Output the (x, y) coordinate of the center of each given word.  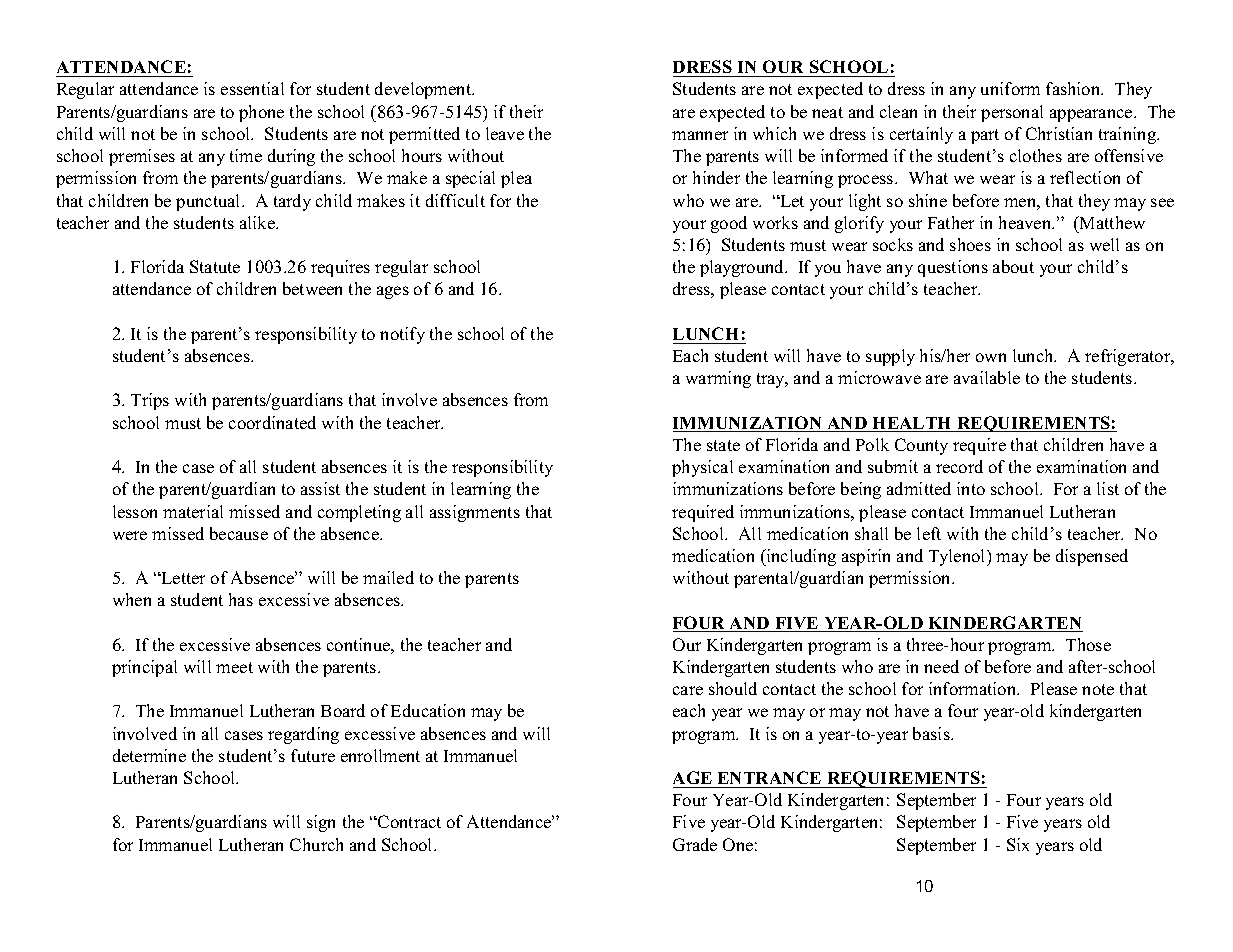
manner (700, 135)
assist (320, 488)
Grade (695, 844)
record (959, 466)
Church (316, 844)
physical (702, 468)
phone (261, 113)
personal (1012, 113)
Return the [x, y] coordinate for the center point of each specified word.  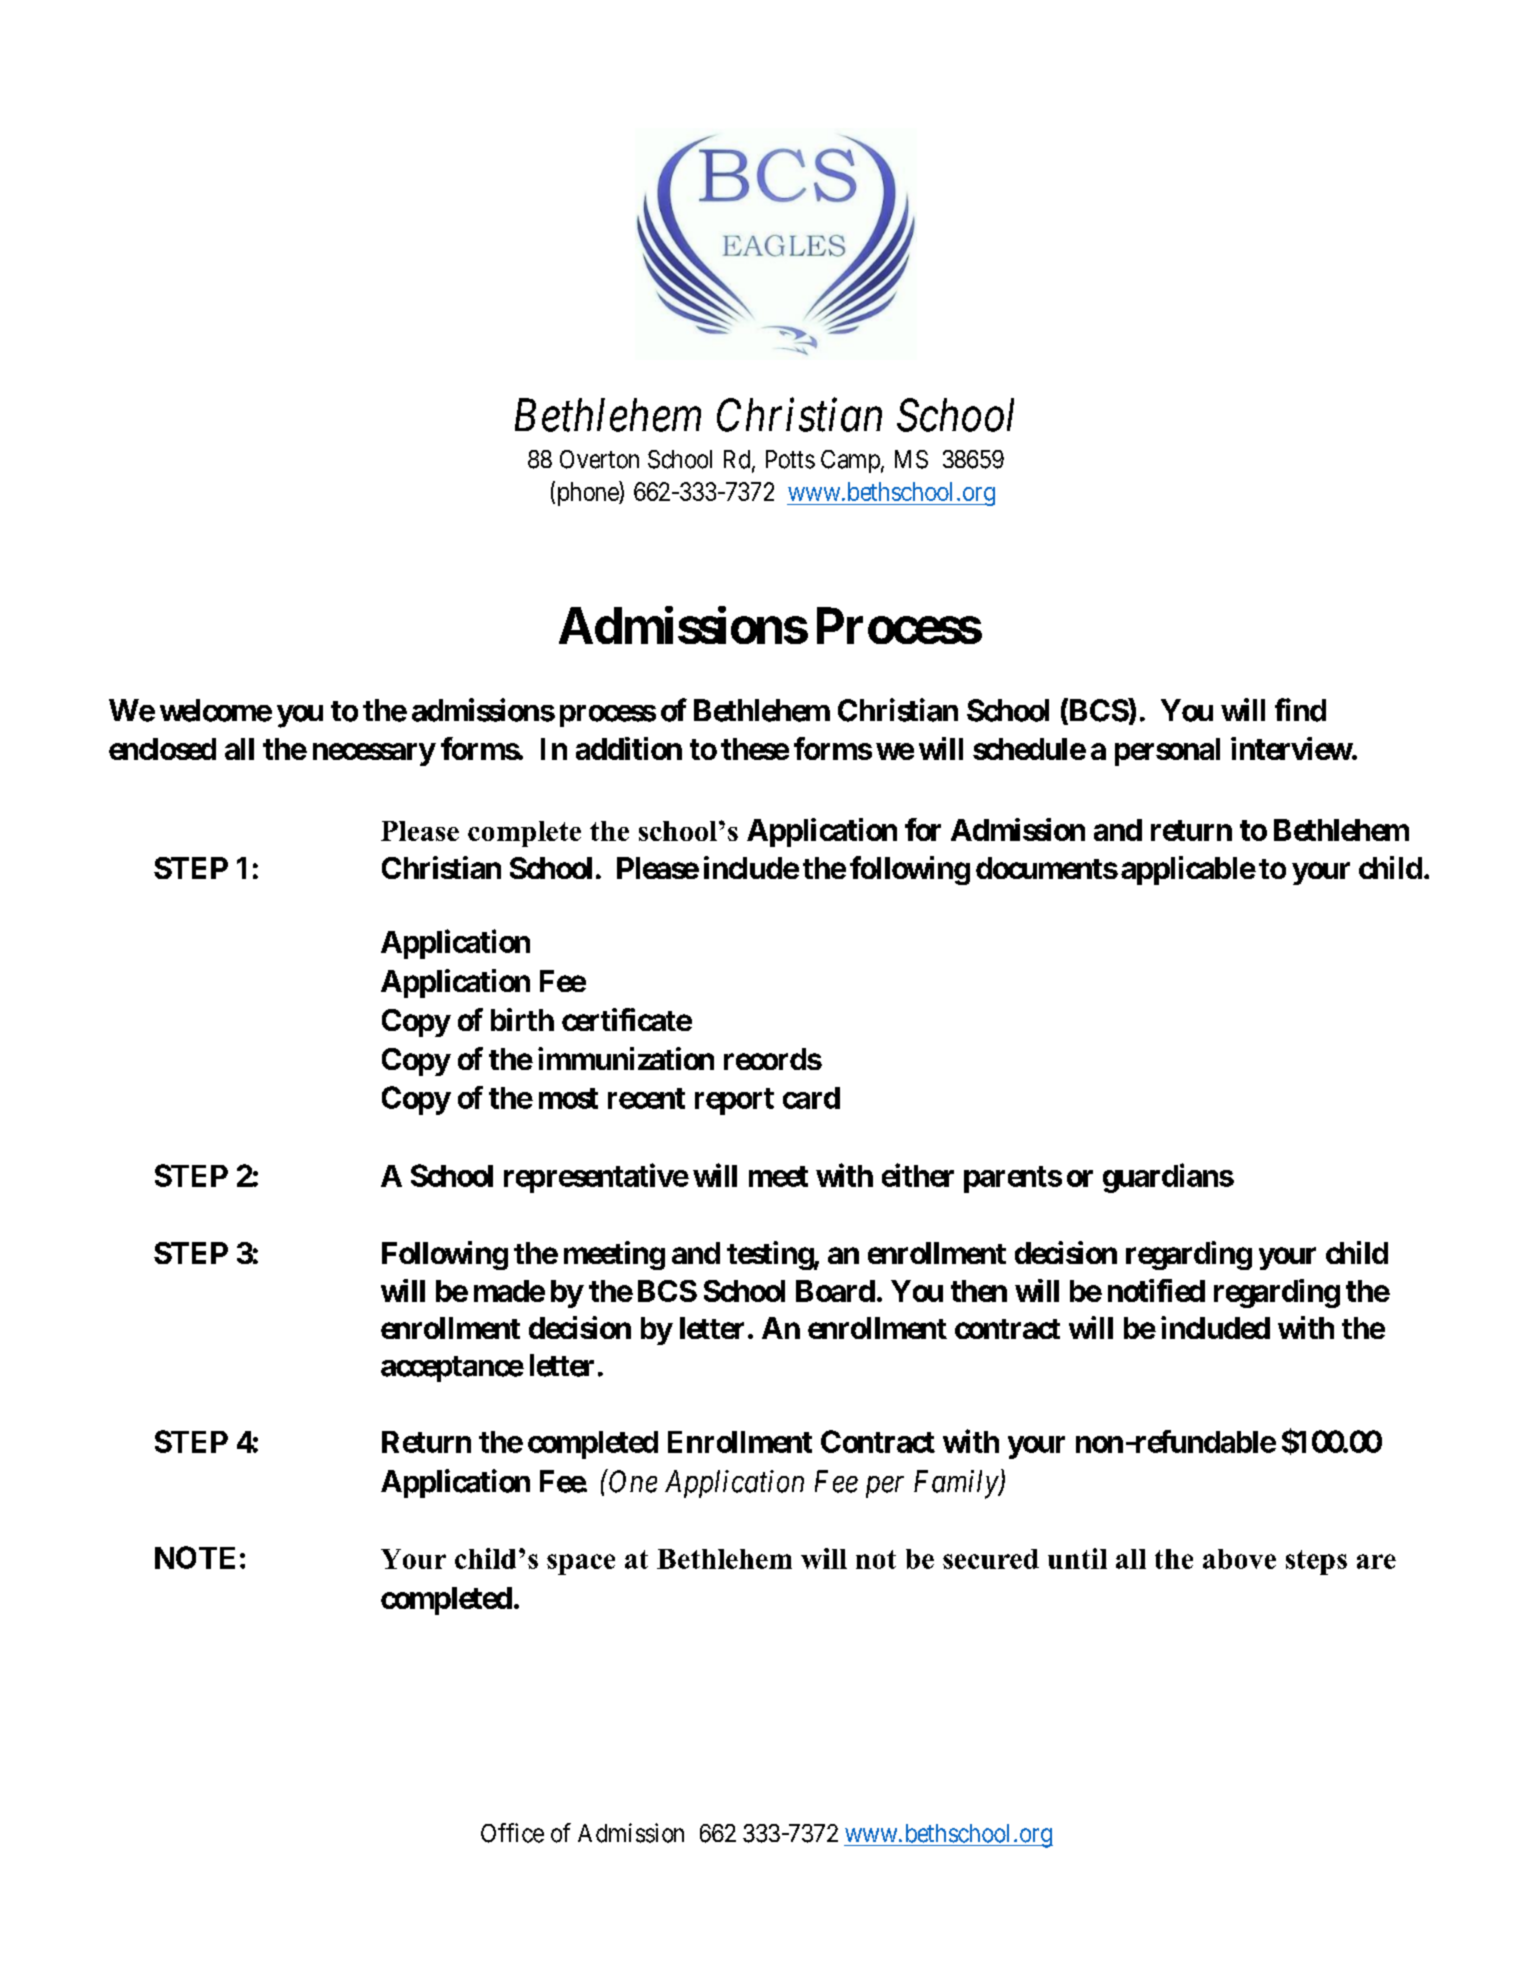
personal [1167, 752]
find [1300, 710]
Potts [790, 459]
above [1239, 1559]
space [581, 1564]
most [568, 1098]
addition [629, 748]
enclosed [162, 749]
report [734, 1101]
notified [1156, 1290]
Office [512, 1833]
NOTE [195, 1557]
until [1077, 1558]
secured [991, 1559]
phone [587, 493]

## Problem details
Copy the items again from the line containing "physical (702, 468)" through the end of the items, keeping the requests and shifting each coordinate in the answers by adding 133 to it. Leave the pictures out.

## Task output
physical (835, 601)
phone (394, 246)
personal (1145, 246)
Return the [x, y] coordinate for the center point of each specified word.  
personal [1300, 885]
find [1433, 843]
Potts [923, 592]
above [1372, 1692]
space [714, 1697]
most [701, 1231]
addition [762, 881]
enclosed [295, 882]
report [867, 1234]
notified [1289, 1423]
Office [645, 1966]
NOTE [328, 1690]
until [1210, 1691]
secured [1124, 1692]
phone [720, 626]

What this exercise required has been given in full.